I throw my head back in laughter. “How do you do that? I’ve never met anyone like you. You have this ability to see the bright side in every situation. And make anything sound dirty.”
“It’s called optimism, and the rest is because I’m a pervert.” She laughs as her eyes connect with mine. “I know it might be surprising for a grump like you, but not all of us see the glass as half empty. It might shock you to learn that I wasn’t always this way.”
Placing a hand on her thigh, I focus all my attention on her.
“When I was eighteen, I lost my mom in a terrible car accident. She was driving, and I was in the passenger seat. At first, I felt so much guilt because we were fighting right before the crash and I blamed myself, but the roads were icy, and we would’ve crashed regardless.
It took a while for me to see how her death made me stronger.
And it doesn’t mean that I’m glad that my mom died, or that you lost your wife and Avery lost her mom.
But those experiences make us stronger people.
They teach us lessons we need to know, as painful as they may be.
And they shape us into the people we’re meant to become.
Trust me, there’s a part of me that would give anything to have her back, to have had that crash never happen, but I also wouldn’t be the woman I am today, and I know my mom would be so proud of who I’ve grown into.
And I know that if she had the choice, she’d pick this version of me, even if she had to sacrifice herself to make it happen.
That’s what we do as moms.
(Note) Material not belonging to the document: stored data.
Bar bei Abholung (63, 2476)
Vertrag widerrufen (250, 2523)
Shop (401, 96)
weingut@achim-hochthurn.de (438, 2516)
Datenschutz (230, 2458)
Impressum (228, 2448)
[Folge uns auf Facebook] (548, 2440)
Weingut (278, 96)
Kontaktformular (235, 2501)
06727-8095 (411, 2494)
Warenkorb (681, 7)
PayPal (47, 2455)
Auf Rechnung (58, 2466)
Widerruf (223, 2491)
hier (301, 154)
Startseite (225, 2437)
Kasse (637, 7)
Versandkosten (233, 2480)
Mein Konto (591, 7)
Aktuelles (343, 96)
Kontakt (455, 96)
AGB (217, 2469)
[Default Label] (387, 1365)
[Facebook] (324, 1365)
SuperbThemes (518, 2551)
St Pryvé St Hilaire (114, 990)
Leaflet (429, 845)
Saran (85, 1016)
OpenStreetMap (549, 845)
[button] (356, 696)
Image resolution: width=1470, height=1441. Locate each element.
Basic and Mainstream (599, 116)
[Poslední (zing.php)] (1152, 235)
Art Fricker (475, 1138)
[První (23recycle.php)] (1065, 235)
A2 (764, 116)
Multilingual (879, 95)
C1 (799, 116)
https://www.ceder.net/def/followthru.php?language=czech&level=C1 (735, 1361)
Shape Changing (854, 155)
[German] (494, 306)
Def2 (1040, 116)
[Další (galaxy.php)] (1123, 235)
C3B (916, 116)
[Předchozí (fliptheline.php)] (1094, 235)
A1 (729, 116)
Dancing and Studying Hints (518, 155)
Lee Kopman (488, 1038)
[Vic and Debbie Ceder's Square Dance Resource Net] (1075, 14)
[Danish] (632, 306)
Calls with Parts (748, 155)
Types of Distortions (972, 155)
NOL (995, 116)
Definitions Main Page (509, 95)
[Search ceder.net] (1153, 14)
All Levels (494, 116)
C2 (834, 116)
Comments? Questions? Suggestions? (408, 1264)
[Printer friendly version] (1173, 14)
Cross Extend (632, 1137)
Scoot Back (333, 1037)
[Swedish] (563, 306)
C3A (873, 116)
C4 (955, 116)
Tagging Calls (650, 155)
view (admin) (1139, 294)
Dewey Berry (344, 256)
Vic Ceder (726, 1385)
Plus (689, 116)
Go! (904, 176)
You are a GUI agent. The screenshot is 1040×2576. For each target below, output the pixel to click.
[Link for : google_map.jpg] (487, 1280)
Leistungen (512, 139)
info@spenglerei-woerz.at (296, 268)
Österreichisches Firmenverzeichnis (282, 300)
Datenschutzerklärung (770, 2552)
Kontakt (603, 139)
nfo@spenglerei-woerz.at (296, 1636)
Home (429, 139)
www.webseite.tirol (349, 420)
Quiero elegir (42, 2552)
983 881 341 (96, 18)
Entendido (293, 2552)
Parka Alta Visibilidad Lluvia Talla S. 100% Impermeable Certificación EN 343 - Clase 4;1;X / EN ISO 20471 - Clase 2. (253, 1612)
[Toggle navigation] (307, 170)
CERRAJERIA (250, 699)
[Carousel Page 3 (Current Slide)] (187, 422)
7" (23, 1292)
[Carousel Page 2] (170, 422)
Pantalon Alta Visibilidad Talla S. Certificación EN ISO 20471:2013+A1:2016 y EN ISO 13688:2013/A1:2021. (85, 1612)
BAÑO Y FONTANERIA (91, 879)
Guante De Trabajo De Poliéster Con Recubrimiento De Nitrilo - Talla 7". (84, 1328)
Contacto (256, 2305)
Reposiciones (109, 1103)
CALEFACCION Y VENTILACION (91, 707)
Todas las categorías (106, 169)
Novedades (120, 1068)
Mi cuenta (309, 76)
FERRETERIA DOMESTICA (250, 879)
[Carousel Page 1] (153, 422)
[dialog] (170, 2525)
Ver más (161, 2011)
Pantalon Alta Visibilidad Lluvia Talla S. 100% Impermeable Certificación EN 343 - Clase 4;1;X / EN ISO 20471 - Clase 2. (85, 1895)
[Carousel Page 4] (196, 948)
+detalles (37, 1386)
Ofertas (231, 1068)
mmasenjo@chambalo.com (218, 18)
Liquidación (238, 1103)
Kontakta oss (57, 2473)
We love our kids more than ourselves, and I didn’t know Lydie, but something tells me she would have done the same. ”
She totally would have.
I think through her words. “I don’t deserve you.”
“No one does, but I’ll take you anyway,” she says with a smile.
“Who knew there was so much heart under that perfect boob.”
“Aww, you think my boobs are perfect?” She flutters her eyelashes as I lean back on the couch, crossing my arms.
“Just the left one. I’ve only seen the right one once, so I might need more exposure to really form an opinion.” I wink at her. What the fuck am I doing, and since when do I wink? Then again, this woman has me doing all sorts of things out of my comfort zone.
“We can totally make that happen,” she says, arching her perfect eyebrow. I feel myself leaning in toward her, as though we’re magnets that can no longer stay apart.
But then her phone rings. She throws her head back and groans. “Why must you dangle the literal carrot in front of me?”
She leans over to the coffee table and answers it. “Isaac?”
My brow furrows and my alarm bells go up at her tone.
“No, no, it’s okay. I’ll be right there.” Once she hangs up, she looks at me apologetically. “So, I don’t want you to think this is a sign or anything, because I totally wanted to see where this was headed, but Isaac said he wants to come home and I need to go pick him up.”
“But he’s okay? Everything’s okay?” I ask, trying to calm my nerves.
She holds my face in her hands and kisses the top of my nose. “Everything is fine. Just a moody teen. And we will pick up where we left off tomorrow. It’s already Wednesday, and we’ve only checked gingerbread off my emoji list.” She sighs. “Nothing ruins hump day like not getting humped.”
I smile as I nod against her face, thankful for her ability to ease the tension. “Tomorrow.”
Tell me why the thought of seeing her tomorrow suddenly feels like too long a wait.
I’d nearly convinced myself to end things with her, but after our confessions, it feels like something has shifted between us.
She pulls my lips to hers and kisses me tenderly, before blowing raspberries against my closed mouth and throwing her head back in laughter.
I could get addicted to this. To her heart and her chaos.
And while I cherish the memories I have of Lydie, I’m excited at the idea of creating something new with Bella.
Now I need to get my head out of my ass and step up my game.